What is required
Only these lines of the data below are wanted: the one with "[X] (1200, 1446)", the one with "View all (915, 1629)", and any lines between them, each repeated exactly.

------ Raw data ------

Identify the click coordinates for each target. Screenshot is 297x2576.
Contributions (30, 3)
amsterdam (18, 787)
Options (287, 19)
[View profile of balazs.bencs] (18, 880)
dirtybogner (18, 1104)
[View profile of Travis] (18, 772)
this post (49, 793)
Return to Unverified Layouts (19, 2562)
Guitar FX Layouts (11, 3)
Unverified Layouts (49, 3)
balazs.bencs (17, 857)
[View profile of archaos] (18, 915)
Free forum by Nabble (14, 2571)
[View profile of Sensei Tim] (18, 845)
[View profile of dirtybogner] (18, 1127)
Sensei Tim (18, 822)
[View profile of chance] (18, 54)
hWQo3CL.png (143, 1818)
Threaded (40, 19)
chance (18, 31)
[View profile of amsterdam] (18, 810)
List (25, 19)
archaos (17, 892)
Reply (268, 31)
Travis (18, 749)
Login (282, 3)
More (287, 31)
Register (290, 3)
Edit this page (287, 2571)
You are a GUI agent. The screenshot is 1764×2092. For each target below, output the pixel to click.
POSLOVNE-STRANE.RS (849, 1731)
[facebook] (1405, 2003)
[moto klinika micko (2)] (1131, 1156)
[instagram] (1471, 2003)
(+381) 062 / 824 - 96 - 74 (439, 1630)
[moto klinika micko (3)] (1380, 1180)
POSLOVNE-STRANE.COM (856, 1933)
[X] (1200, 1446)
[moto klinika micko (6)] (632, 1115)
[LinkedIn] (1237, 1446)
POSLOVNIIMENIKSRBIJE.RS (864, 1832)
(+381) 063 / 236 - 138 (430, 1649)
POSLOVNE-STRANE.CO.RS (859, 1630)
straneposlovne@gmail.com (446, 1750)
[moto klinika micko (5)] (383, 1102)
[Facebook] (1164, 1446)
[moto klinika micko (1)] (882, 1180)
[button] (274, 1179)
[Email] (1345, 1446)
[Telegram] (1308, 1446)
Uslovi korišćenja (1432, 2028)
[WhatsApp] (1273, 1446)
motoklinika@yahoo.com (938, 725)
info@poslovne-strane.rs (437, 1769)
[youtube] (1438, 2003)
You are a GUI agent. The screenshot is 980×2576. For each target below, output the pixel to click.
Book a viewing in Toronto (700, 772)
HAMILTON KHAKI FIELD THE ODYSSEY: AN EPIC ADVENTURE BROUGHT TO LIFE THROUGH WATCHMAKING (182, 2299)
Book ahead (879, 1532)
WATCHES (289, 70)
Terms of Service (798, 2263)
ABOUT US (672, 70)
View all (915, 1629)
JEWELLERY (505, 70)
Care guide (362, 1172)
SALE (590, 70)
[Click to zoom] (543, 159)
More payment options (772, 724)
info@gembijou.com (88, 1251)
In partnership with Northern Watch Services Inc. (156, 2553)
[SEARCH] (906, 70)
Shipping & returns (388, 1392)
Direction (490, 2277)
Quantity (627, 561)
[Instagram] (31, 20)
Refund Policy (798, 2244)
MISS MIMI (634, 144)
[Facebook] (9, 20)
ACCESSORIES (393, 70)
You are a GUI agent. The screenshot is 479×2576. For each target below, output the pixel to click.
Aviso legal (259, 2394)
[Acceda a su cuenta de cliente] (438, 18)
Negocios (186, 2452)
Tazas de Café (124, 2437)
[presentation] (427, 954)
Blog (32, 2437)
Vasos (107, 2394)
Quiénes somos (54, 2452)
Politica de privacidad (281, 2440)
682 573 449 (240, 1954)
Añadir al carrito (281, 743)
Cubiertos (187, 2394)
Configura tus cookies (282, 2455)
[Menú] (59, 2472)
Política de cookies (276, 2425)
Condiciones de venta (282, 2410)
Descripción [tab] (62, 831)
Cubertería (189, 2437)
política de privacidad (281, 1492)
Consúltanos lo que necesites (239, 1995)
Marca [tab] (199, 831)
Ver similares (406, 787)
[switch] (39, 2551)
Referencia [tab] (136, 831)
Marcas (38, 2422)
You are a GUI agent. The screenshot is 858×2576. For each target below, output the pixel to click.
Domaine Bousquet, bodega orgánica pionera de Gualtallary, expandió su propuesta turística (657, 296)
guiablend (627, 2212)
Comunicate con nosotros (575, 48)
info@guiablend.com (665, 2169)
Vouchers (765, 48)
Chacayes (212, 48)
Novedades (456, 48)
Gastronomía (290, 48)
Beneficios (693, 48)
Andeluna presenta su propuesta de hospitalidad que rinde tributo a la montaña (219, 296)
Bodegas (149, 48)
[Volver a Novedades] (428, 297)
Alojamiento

------

Written reply
[X] (1200, 1446)
[moto klinika micko (6)] (632, 1115)
[LinkedIn] (1237, 1446)
POSLOVNIIMENIKSRBIJE.RS (864, 1832)
(+381) 063 / 236 - 138 (430, 1649)
POSLOVNE-STRANE.CO.RS (859, 1630)
straneposlovne@gmail.com (446, 1750)
[moto klinika micko (5)] (383, 1102)
[Facebook] (1164, 1446)
[moto klinika micko (1)] (882, 1180)
[button] (274, 1179)
[Email] (1345, 1446)
[Telegram] (1308, 1446)
Uslovi korišćenja (1432, 2028)
[WhatsApp] (1273, 1446)
motoklinika@yahoo.com (938, 725)
info@poslovne-strane.rs (437, 1769)
[youtube] (1438, 2003)
You are a GUI agent. The screenshot is 980×2576. For each target below, output the pixel to click.
Book a viewing in Toronto (700, 772)
HAMILTON KHAKI FIELD THE ODYSSEY: AN EPIC ADVENTURE BROUGHT TO LIFE THROUGH WATCHMAKING (182, 2299)
Book ahead (879, 1532)
WATCHES (289, 70)
Terms of Service (798, 2263)
ABOUT US (672, 70)
View all (915, 1629)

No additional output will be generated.